-- Start --

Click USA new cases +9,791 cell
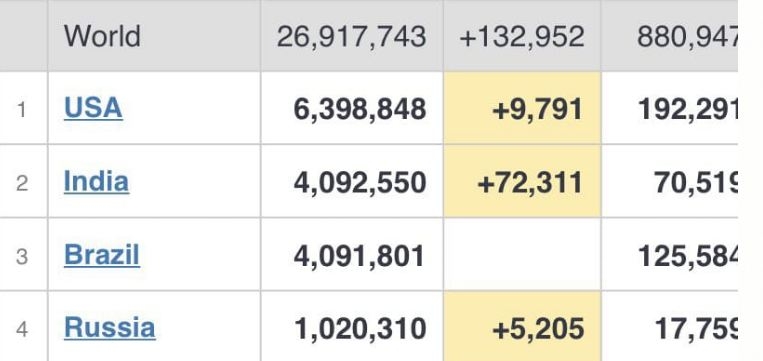Viewport: 763px width, 361px height. tap(522, 108)
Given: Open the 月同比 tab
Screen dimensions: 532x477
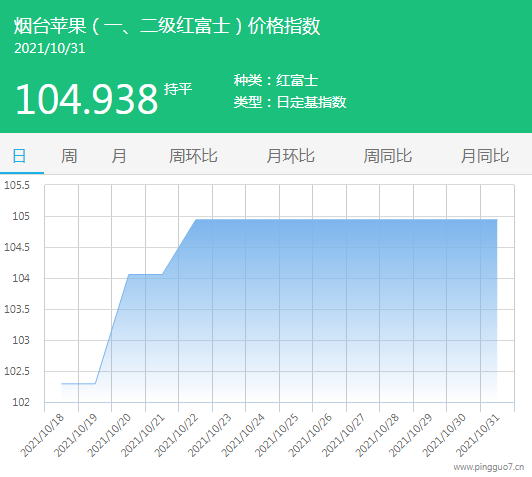Looking at the screenshot, I should click(485, 156).
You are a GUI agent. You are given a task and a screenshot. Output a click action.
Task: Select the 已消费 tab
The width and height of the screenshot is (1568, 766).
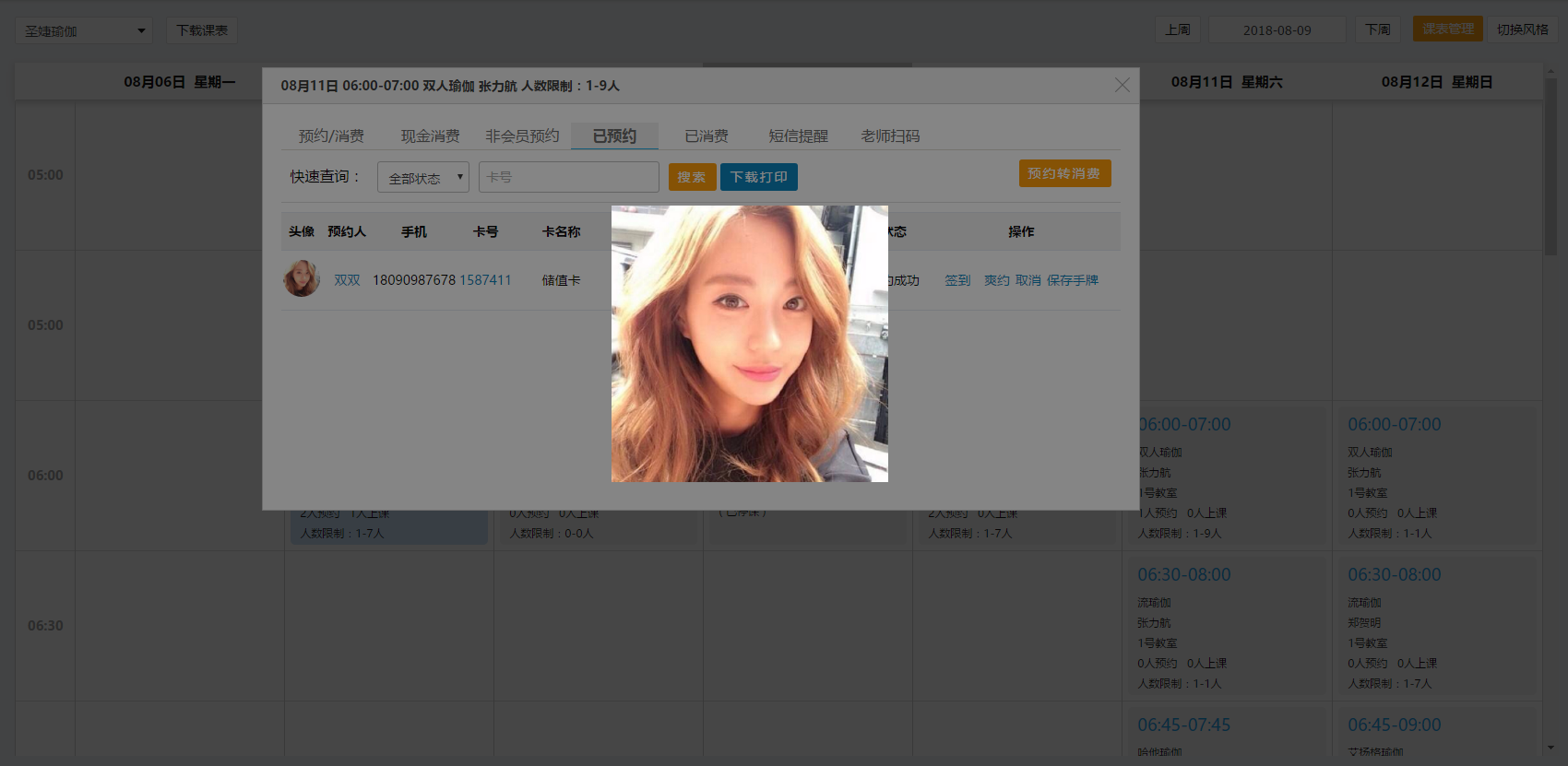click(x=707, y=136)
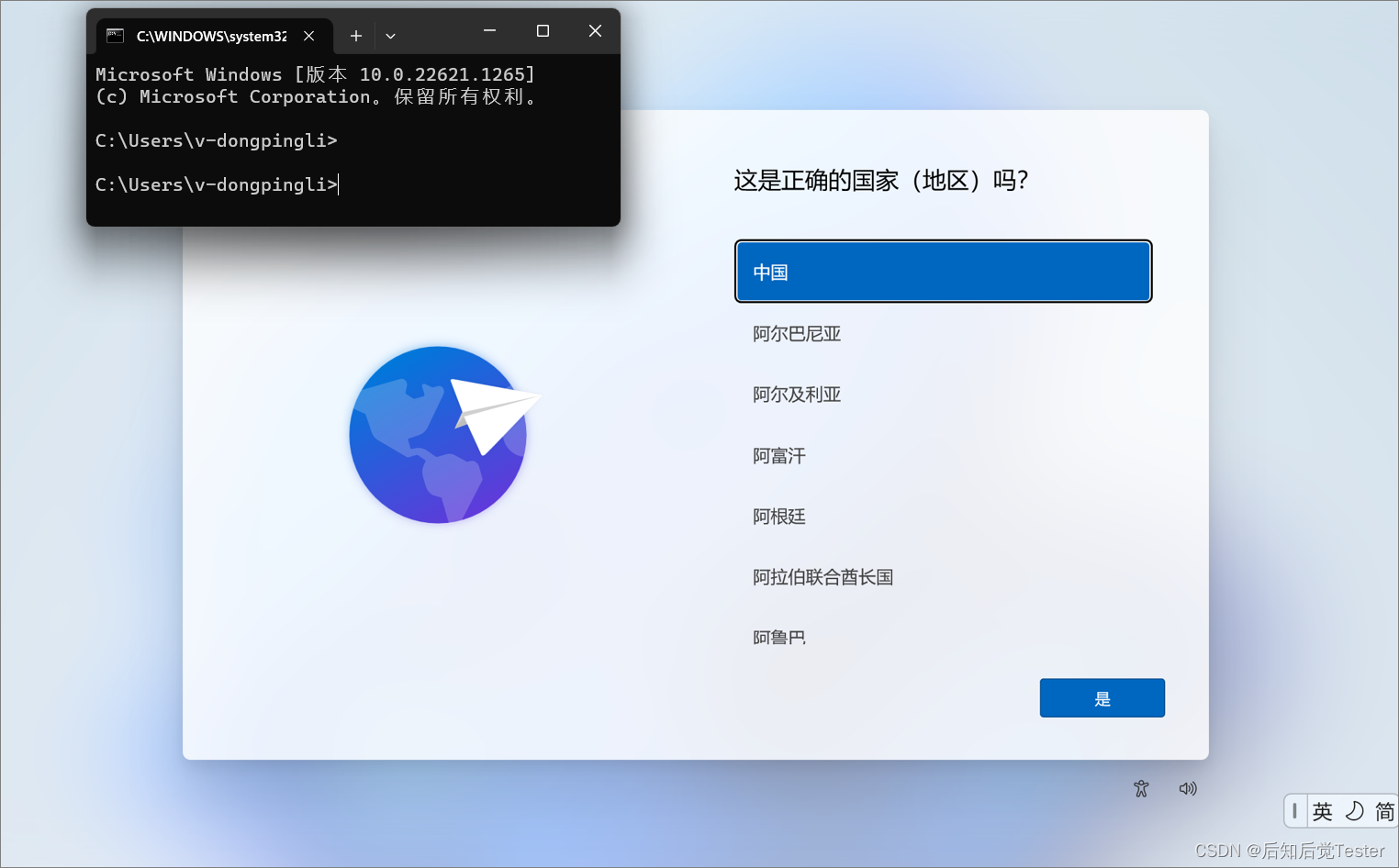Select 阿富汗 from the country list

778,455
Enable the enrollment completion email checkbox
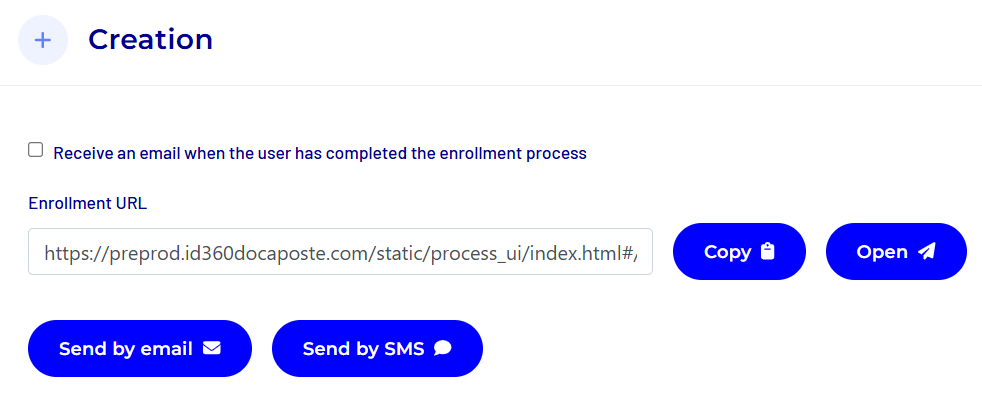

-- End --

*Written instruction*. Can you repeat every one of the lines above word for word, omitting the pictures?

*Answer to this task*.
Click USA new cases +9,791 cell
Viewport: 763px width, 361px height. tap(522, 108)
Given: Open the 月同比 tab
Screen dimensions: 532x477
Looking at the screenshot, I should click(485, 156).
You are a GUI agent. You are given a task and a screenshot. Output a click action.
Task: Select the 已消费 tab
The width and height of the screenshot is (1568, 766).
click(x=707, y=136)
Select 阿富汗 from the country list

778,455
Enable the enrollment completion email checkbox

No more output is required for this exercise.